= Language row and movement in Jharkhand =

2021–2022 Language Movement in Jharkhand is a language movement organized on 2021 in Jharkhand, which is still going on in 2022. The people's demand was expressed to protect the local language and to prevent the aggression of other languages on the local language. Local language rights activists in Dhanbad and Bokaro protested against the inclusion of Bhojpuri, Magahi and Maithili languages in the state government's list of regional languages for Dhanbad and Bokaro, and launched a series of movements under the banner of Jharkhandi Bhasa Bachao Sangharsh Samiti. On 30 January 2022, Local language right activists making a 50- km long human chain from Telmachcho to Chandankiyari in Bokaro with intensely protests. The voice of the protesters on that day was "Bahari Bhasa Nei Chalto", means outsiders' languages will not work.

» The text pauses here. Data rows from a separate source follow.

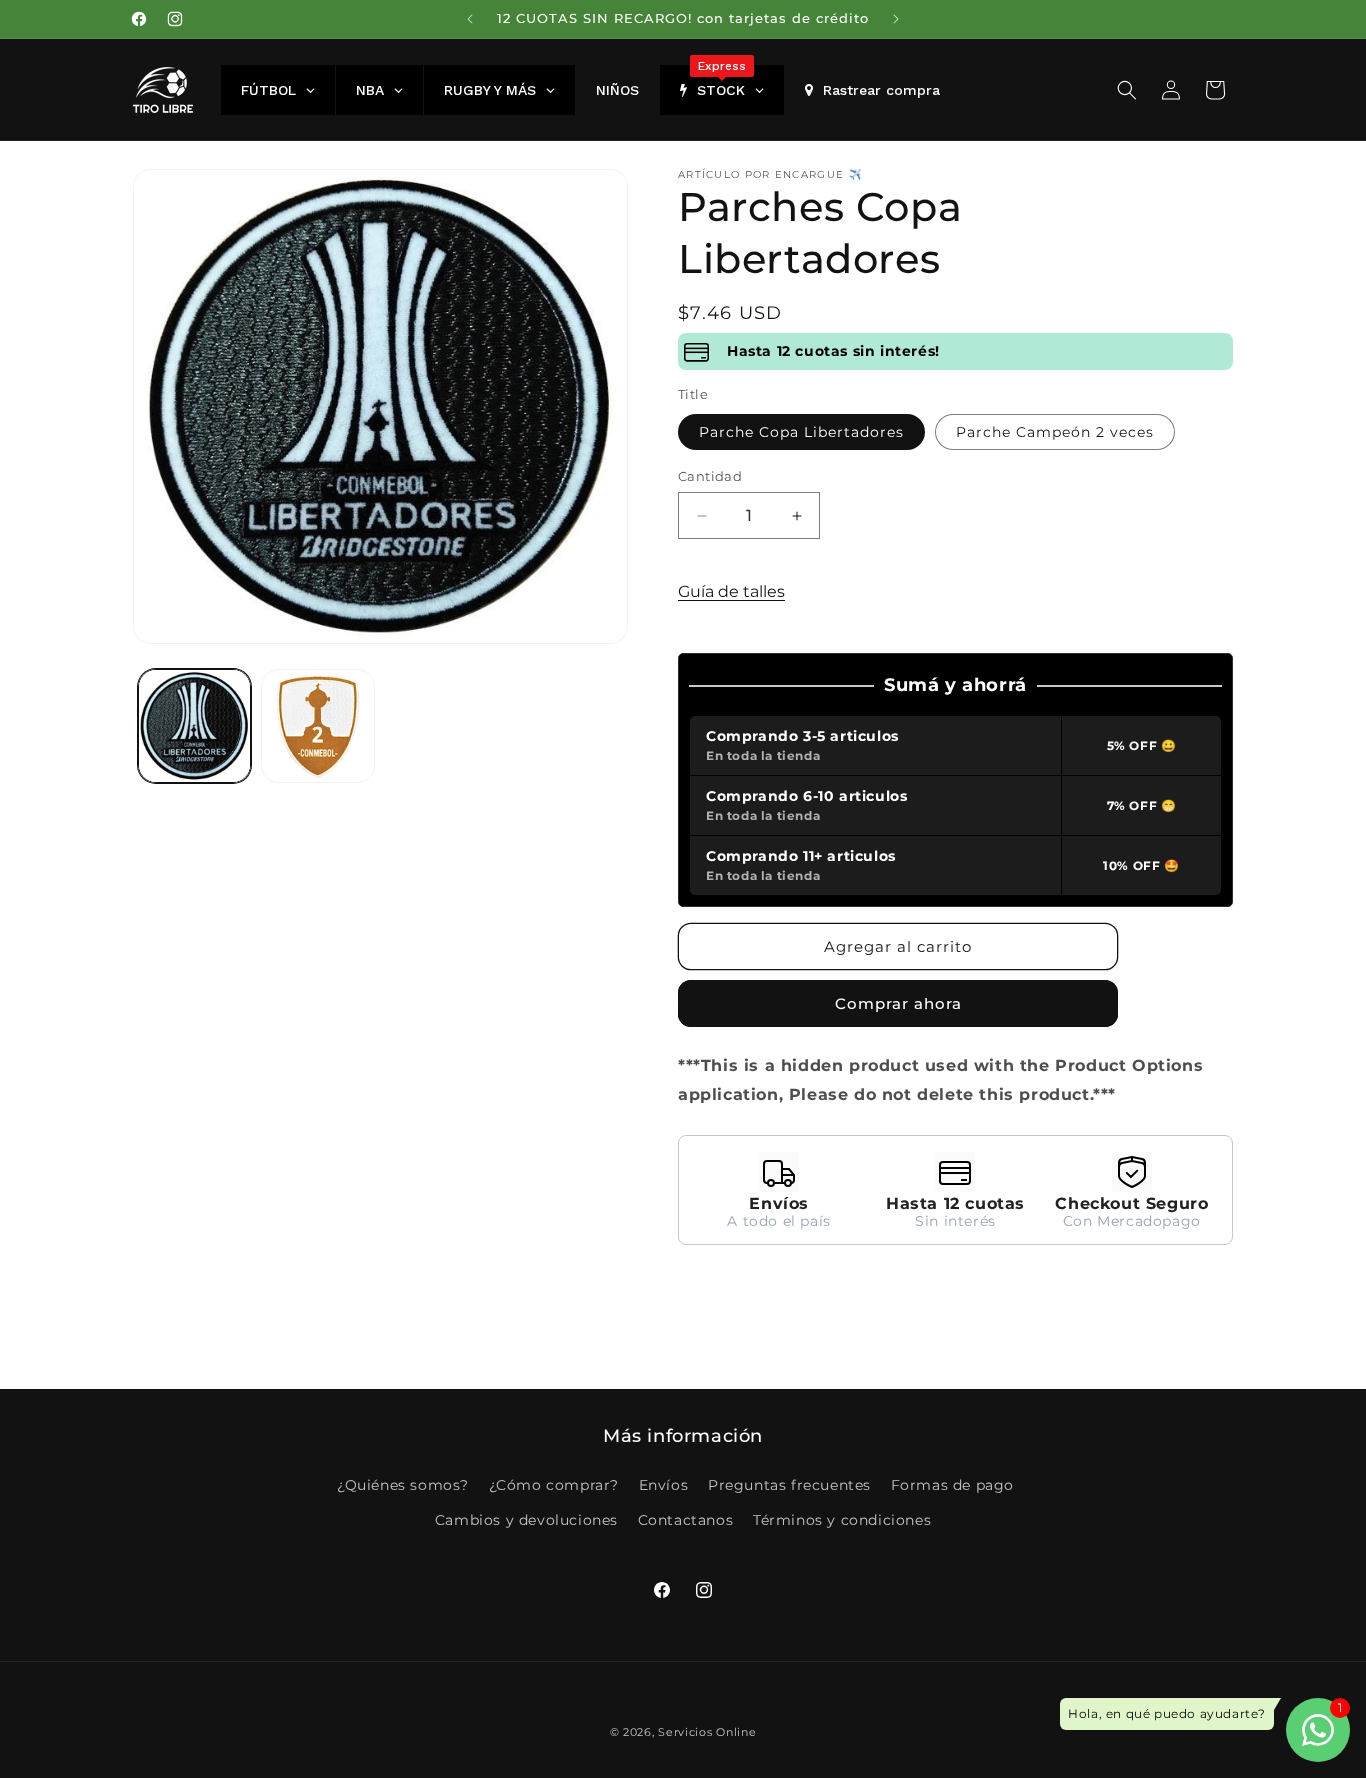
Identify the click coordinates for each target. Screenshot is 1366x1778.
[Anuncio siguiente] (896, 19)
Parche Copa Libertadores (801, 432)
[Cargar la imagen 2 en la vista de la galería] (317, 725)
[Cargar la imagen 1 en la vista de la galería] (194, 725)
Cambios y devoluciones (526, 1520)
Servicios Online (707, 1732)
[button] (1127, 90)
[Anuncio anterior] (470, 19)
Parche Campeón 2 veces (1055, 432)
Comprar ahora (898, 1003)
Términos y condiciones (842, 1520)
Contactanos (686, 1520)
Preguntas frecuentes (789, 1485)
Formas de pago (952, 1485)
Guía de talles (731, 591)
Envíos (664, 1485)
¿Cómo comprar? (554, 1485)
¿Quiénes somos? (403, 1485)
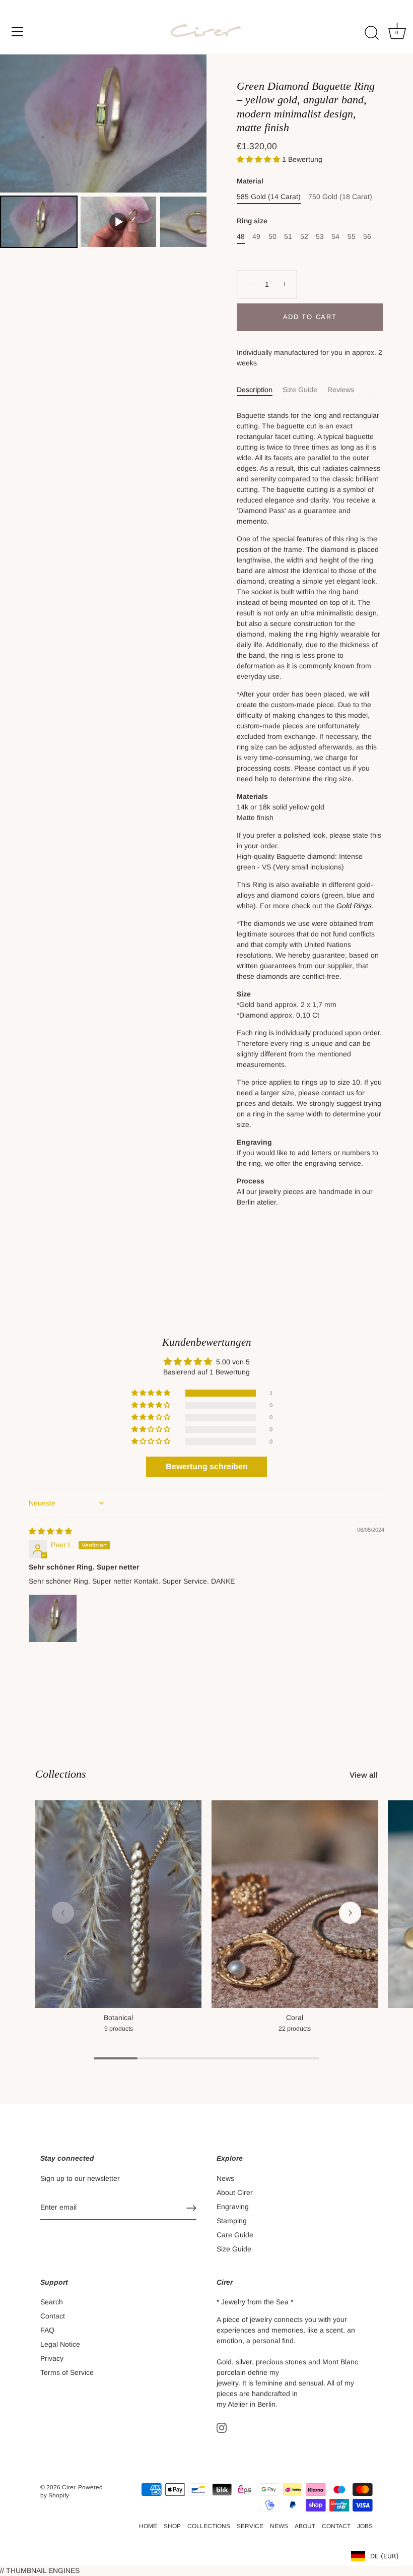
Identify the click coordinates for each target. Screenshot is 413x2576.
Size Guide (300, 390)
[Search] (372, 33)
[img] (50, 1531)
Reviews (340, 390)
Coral (294, 2018)
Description (254, 390)
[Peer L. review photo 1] (53, 1618)
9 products (118, 2028)
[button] (259, 159)
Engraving (233, 2207)
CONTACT (336, 2526)
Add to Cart (310, 317)
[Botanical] (118, 1904)
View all (364, 1775)
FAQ (47, 2330)
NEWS (279, 2526)
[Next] (191, 123)
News (225, 2178)
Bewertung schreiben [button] (207, 1466)
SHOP (172, 2526)
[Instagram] (222, 2427)
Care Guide (235, 2235)
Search (51, 2302)
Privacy (51, 2358)
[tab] (260, 390)
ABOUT (305, 2526)
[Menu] (18, 32)
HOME (148, 2526)
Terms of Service (67, 2372)
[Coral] (295, 1904)
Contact (52, 2316)
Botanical (118, 2018)
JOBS (365, 2526)
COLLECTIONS (208, 2526)
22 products (295, 2028)
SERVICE (250, 2526)
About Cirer (235, 2192)
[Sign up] (191, 2208)
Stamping (232, 2221)
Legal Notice (60, 2344)
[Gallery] (103, 152)
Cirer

About five kilometer long torch procession was taken out under the banner of Jharkhand Bhasha Sangharsh Samiti, Nawadih on Tuesday to protest against making Bhojpuri and Magahi languages as regional languages in Dhanbad-Bokaro. About two thousand youths involved in this raised slogans against the government with torches in their hands. Nawadih Deputy Chief Vishwanath Mahato said that in any case the encroachment of language will not be accepted. Hemant government, who talks about the soil, is tampering with its culture, language and identity, which will not be tolerated. Protest foot march will be taken out in Nawadih on Wednesday. Bokaro district general secretary of Mukhiya Sangh, Gaurishankar Mahto said that Jharkhand has been found after a long fight. Under no circumstances will the identity of Jharkhand be allowed to be played with.